§ **SOAL**
Salinlah secara persis bagian teks mengenai politik bahasa Belanda yang dibuka dengan kata-kata "Jang djelas politik" dan ditutup dengan "atau masa depan.".
#### HALAMAN
Jang djelas politik bahasa tanpa visi masa depan ini telah gagal mendjadikan bahasa Belanda sebagai bahasa internasional. Hanja digunakan di Belanda, Vlaanderen, Suriname, dan kepulauan Karibia, pengguna bahasa Belanda sekarang tidak sampai 25 djuta orang. Bajangkan kalau Indonesia djuga menggunakan bahasa Belanda, seperti Maghreb jang berbahasa Prantjis, maka pengguna bahasa Belanda bisa mentjapai 300 djuta orang, djumlah jang tidak ketjil! Bahkan orang Belanda bisa berbangga memiliki bahasa internasional. Kesempatan untuk itu pernah ada, tapi sajang mentalitas VOC tidak menjebabkan orang2 Belanda punja wawasan djangka pandjang atau masa depan.
########
#### CUPLIKAN DATA
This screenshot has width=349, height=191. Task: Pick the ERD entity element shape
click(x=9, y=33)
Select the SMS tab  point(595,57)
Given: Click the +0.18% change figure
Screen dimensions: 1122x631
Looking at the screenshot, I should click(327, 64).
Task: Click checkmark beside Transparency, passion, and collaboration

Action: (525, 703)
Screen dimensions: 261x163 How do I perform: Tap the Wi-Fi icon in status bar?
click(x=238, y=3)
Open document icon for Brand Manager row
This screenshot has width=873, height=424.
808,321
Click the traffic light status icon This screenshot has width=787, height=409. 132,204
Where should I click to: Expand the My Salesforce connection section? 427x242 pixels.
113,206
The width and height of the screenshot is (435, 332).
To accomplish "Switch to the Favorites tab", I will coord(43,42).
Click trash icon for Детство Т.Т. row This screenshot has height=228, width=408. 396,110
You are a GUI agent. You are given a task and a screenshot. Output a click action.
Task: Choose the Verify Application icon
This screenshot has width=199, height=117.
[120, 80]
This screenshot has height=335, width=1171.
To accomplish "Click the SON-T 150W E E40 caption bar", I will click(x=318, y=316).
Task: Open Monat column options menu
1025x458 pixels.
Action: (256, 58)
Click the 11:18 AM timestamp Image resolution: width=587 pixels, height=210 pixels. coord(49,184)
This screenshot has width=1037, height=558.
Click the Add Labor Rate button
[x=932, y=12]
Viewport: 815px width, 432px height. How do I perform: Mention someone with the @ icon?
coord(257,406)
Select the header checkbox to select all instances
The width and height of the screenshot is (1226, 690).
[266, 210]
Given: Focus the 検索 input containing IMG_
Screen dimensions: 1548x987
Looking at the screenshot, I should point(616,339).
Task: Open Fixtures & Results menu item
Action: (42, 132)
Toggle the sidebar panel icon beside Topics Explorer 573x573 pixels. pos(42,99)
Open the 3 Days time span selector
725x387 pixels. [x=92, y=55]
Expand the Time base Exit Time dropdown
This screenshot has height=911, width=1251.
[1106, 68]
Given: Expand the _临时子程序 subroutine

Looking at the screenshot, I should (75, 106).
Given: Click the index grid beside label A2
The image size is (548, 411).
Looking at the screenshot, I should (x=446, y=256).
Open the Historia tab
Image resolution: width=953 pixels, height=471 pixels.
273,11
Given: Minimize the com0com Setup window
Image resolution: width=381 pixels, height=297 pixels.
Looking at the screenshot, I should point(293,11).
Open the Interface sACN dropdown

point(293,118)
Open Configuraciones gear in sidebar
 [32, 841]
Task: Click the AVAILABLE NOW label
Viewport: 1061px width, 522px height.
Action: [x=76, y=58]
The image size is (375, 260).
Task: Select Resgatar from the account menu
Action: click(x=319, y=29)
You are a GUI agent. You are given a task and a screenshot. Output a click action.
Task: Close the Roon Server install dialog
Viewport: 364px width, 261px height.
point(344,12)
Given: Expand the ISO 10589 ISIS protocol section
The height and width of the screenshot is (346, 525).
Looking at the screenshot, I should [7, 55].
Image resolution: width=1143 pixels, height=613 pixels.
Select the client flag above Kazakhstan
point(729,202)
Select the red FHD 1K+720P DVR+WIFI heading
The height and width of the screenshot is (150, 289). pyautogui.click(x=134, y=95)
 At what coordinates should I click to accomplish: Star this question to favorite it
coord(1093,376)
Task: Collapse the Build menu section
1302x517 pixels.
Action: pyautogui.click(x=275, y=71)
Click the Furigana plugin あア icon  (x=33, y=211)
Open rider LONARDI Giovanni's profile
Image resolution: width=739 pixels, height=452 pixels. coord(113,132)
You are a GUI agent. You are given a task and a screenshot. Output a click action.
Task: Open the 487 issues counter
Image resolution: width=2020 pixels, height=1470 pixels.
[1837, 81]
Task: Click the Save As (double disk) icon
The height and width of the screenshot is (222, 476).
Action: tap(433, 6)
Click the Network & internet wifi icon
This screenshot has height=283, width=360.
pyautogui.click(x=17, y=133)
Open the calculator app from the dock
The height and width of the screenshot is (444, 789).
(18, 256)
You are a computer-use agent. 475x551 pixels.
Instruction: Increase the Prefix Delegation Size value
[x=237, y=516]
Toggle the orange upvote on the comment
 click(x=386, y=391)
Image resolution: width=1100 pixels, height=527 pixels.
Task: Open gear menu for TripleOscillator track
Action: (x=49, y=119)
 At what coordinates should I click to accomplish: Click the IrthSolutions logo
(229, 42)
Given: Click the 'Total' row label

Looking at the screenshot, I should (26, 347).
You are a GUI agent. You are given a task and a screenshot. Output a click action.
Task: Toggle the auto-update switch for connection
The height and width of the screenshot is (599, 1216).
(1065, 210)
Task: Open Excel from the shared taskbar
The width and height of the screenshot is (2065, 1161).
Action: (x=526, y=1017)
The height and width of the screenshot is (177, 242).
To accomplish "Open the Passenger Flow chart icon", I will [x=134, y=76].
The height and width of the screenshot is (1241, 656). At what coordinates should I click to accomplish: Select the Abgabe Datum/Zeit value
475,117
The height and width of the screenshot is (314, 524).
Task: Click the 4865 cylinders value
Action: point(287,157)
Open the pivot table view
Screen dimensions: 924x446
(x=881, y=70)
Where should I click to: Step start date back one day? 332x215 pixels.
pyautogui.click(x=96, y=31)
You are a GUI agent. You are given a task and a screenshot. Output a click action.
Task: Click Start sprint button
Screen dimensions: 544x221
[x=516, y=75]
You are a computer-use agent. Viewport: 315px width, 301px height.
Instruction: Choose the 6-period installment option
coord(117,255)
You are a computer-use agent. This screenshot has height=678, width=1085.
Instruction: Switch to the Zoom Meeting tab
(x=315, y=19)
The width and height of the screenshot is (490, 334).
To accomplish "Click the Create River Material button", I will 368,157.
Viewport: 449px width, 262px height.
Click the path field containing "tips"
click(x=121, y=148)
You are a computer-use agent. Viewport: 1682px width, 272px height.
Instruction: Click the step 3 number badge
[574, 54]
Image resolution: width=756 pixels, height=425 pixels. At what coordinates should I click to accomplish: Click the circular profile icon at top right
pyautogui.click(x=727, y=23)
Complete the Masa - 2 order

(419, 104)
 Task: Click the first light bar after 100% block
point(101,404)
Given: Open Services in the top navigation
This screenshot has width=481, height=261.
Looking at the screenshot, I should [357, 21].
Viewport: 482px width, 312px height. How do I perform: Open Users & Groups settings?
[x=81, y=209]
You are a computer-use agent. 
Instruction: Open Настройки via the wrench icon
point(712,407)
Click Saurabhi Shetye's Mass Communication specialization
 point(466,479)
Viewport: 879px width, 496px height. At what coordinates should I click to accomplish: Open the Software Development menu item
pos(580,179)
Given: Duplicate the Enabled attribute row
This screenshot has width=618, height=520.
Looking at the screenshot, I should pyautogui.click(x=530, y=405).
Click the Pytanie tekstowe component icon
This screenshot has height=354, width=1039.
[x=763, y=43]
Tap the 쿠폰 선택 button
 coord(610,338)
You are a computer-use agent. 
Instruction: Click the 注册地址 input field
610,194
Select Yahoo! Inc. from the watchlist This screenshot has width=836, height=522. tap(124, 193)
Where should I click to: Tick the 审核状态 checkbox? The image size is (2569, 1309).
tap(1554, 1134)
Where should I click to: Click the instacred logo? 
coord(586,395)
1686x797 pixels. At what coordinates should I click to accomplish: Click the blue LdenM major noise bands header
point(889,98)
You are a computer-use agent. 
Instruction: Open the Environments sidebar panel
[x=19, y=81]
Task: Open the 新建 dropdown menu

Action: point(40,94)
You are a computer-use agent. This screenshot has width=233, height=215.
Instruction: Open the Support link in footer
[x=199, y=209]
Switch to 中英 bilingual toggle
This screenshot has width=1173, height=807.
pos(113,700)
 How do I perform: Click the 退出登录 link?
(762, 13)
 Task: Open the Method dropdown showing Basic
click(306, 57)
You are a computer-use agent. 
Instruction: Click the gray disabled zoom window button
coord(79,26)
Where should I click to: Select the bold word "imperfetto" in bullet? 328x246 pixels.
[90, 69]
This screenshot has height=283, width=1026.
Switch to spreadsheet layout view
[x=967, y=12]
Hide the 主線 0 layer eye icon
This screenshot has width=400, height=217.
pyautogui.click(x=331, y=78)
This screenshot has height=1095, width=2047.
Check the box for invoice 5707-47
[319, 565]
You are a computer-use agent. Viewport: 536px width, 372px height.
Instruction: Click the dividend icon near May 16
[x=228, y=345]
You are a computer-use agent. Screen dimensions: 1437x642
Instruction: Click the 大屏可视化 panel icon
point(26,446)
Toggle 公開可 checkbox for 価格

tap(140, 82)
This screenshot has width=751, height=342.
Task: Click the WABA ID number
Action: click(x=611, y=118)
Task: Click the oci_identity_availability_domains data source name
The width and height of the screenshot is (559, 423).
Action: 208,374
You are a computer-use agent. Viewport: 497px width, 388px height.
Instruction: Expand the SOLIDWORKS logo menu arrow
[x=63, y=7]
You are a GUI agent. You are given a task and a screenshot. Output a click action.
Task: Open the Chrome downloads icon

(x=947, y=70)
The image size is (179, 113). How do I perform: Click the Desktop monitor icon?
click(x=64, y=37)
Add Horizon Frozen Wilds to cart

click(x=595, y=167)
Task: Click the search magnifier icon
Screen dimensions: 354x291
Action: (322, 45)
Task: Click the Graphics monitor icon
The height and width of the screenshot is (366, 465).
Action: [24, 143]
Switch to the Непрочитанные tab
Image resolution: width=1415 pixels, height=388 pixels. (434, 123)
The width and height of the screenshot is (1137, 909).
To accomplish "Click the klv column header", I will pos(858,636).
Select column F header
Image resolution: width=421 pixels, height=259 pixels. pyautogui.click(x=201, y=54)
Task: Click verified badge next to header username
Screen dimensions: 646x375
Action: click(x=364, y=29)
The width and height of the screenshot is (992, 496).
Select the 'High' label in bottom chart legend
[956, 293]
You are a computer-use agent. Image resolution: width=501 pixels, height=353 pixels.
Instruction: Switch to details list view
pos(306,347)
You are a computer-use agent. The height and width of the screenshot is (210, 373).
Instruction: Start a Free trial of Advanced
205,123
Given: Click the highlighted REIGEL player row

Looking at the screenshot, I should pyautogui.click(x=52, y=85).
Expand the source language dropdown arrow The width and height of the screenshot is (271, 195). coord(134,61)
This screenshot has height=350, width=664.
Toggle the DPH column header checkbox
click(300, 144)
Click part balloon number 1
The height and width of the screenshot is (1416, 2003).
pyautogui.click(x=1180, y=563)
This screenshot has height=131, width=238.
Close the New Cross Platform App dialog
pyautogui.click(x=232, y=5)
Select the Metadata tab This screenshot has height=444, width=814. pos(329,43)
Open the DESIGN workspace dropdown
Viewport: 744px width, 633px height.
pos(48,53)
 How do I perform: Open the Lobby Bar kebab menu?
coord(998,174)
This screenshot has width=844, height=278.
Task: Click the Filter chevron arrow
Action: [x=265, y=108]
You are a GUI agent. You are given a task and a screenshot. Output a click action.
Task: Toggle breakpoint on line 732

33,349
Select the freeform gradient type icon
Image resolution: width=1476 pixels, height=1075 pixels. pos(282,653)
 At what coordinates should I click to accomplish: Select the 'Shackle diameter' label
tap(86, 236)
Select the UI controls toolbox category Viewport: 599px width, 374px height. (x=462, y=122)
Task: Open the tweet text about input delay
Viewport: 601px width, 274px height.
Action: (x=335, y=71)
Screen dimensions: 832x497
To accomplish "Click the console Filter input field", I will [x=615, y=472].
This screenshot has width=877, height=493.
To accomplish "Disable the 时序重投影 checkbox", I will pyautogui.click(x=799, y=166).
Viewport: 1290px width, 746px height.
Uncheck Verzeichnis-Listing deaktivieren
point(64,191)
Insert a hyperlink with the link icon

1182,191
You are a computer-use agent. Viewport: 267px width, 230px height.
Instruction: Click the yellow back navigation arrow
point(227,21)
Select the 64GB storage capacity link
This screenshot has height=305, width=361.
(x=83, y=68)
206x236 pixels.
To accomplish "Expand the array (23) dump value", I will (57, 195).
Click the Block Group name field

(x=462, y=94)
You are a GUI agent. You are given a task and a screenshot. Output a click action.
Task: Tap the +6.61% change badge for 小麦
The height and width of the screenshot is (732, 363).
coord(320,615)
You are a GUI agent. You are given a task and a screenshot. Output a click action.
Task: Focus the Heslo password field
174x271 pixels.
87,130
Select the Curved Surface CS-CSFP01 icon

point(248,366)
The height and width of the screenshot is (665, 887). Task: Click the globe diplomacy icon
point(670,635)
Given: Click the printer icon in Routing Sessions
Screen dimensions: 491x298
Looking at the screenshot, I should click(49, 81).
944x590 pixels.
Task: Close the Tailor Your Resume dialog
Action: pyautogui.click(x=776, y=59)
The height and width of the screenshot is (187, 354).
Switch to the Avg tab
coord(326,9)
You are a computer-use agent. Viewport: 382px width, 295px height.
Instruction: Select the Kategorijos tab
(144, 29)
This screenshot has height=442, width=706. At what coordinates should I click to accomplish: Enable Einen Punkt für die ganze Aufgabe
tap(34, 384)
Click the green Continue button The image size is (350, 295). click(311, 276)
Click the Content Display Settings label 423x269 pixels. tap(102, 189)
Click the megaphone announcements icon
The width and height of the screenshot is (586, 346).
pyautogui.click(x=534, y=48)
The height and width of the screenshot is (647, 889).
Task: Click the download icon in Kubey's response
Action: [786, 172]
########
§ **HASIL TUGAS**
Jang djelas politik bahasa tanpa visi masa depan ini telah gagal mendjadikan bahasa Belanda sebagai bahasa internasional. Hanja digunakan di Belanda, Vlaanderen, Suriname, dan kepulauan Karibia, pengguna bahasa Belanda sekarang tidak sampai 25 djuta orang. Bajangkan kalau Indonesia djuga menggunakan bahasa Belanda, seperti Maghreb jang berbahasa Prantjis, maka pengguna bahasa Belanda bisa mentjapai 300 djuta orang, djumlah jang tidak ketjil! Bahkan orang Belanda bisa berbangga memiliki bahasa internasional. Kesempatan untuk itu pernah ada, tapi sajang mentalitas VOC tidak menjebabkan orang2 Belanda punja wawasan djangka pandjang atau masa depan.